The second model was different. The black points were denser, more numerous, and they moved in patterns that suggested not random corruption but deliberate architecture.
"The Wanderer’s power has grown to an unimaginable ceiling," Caleb said, his voice dropping to a near whisper. "When he wore Elena Rostova’s corpse, he was not just possessing a vessel. He was operating through a distributed network. The Abyssal Frost Domain he generated — the absolute zero, the reality-rotting ice, the mana-nullification field — that was not the power of a single entity. That was the power of a system. A god using a city as its body."
The room fell silent. Even Vane’s drumming fingers stopped.
"You are saying he has evolved," Malachi said, his metallic voice carrying a weight that had not been there before.

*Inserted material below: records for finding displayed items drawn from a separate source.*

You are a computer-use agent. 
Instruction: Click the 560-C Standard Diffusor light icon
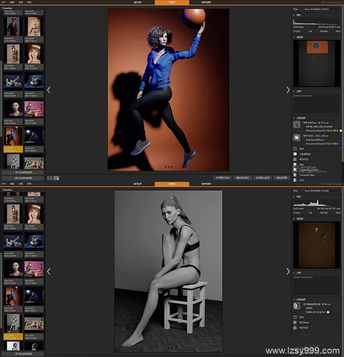(x=297, y=138)
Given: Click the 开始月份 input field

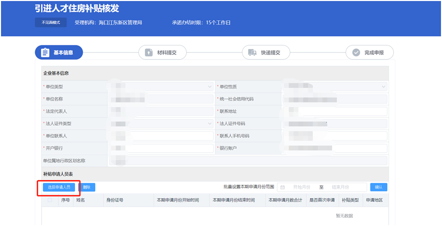Looking at the screenshot, I should [301, 187].
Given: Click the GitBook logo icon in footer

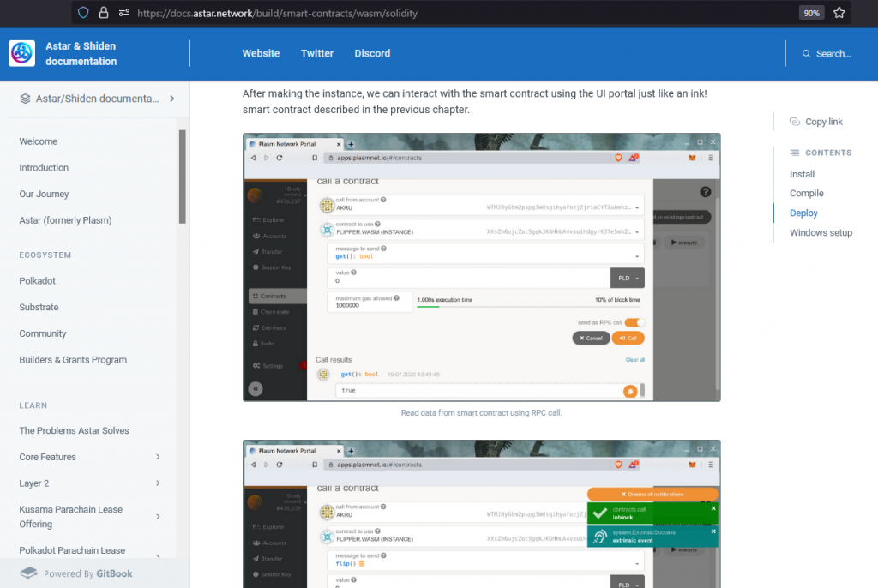Looking at the screenshot, I should pos(29,573).
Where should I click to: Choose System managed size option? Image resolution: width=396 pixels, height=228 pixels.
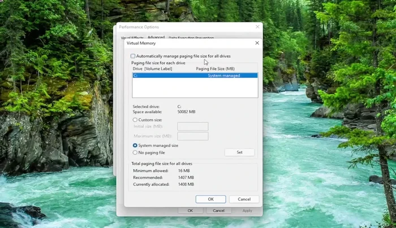[135, 146]
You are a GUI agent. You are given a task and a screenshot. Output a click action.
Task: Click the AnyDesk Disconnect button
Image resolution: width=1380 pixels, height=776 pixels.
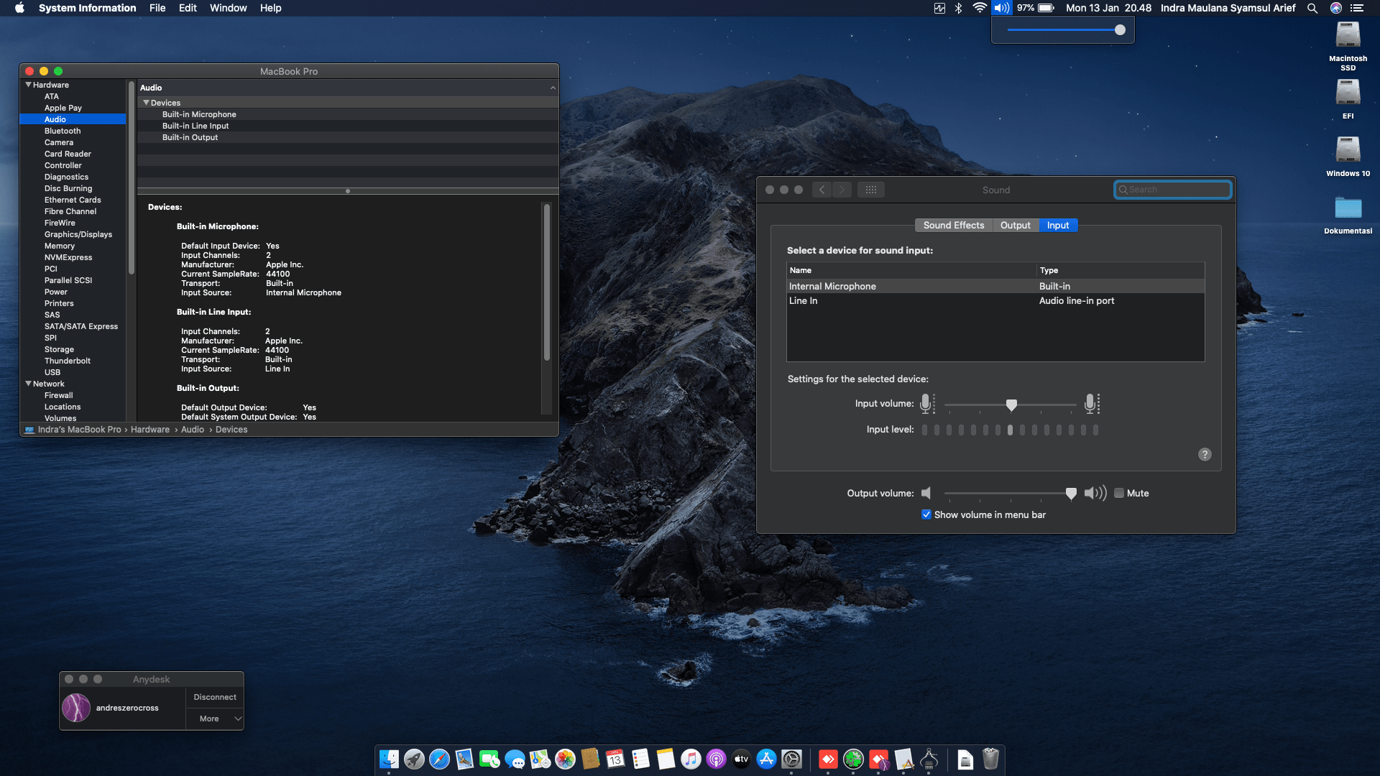click(x=215, y=697)
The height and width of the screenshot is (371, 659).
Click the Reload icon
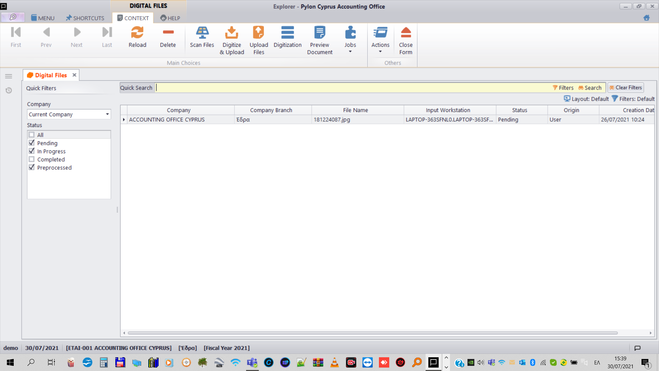[x=137, y=33]
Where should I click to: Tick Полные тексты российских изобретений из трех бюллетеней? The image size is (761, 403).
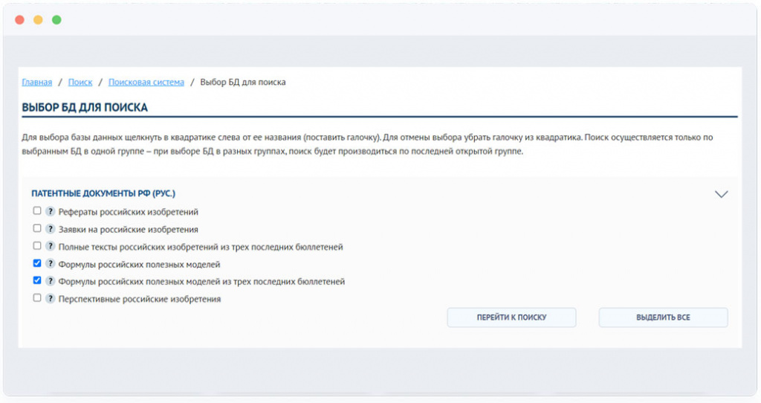point(37,245)
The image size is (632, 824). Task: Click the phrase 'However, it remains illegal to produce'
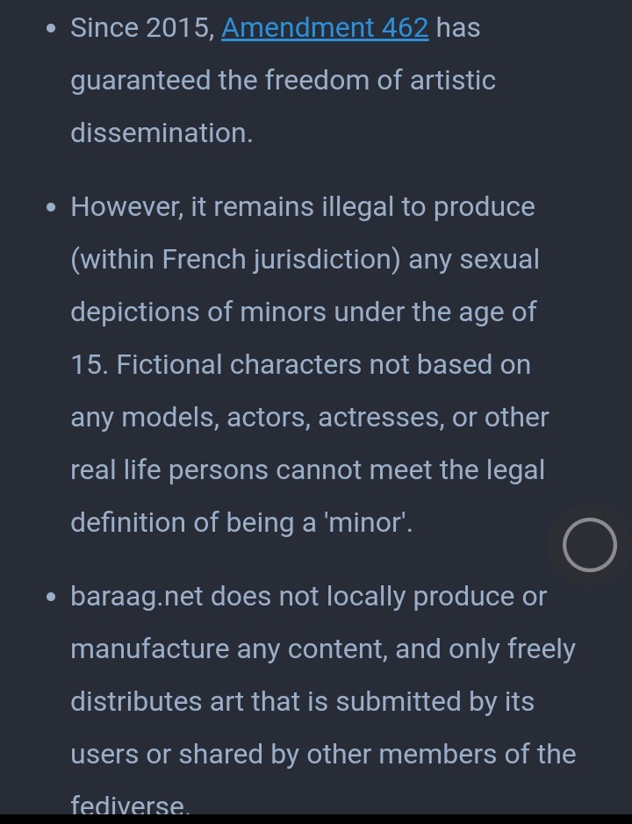[303, 208]
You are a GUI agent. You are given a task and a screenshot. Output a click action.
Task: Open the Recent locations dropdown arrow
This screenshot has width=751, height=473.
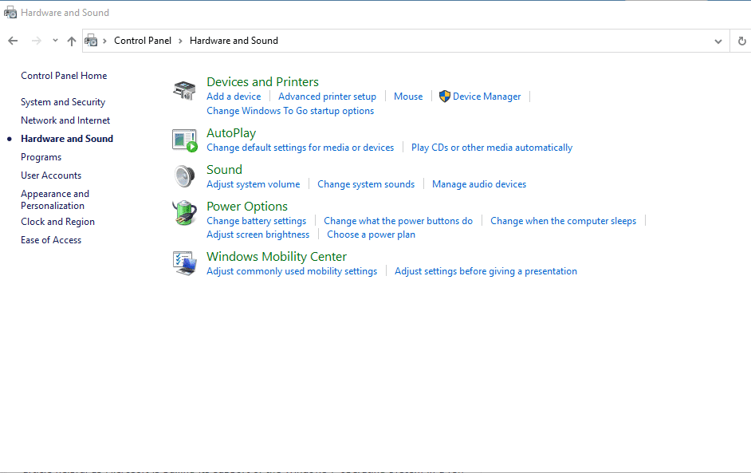(x=55, y=41)
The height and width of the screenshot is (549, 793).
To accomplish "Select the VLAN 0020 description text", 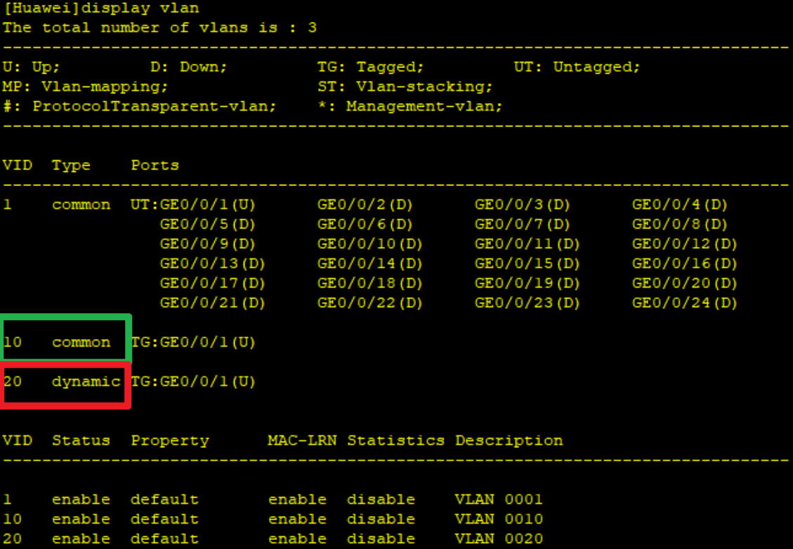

"I am saying he has transcended," Caleb corrected, his eyes moving across the holographic data with the precision of a scholar dissecting a theorem. "Three months ago, The Wanderer was a demon. A powerful demon, but a demon nonetheless. He fought, he consumed, he retreated. Now? He is building. The Ash Bloom is not just a seed. It is a foundation. He is turning Johannesburg into a body. And the Elena puppet — that was not an attack. That was a test. He was measuring our response capabilities, our tactical coordination, our threshold for anti-mana exposure."
"And we failed," Glen said, his voice flat.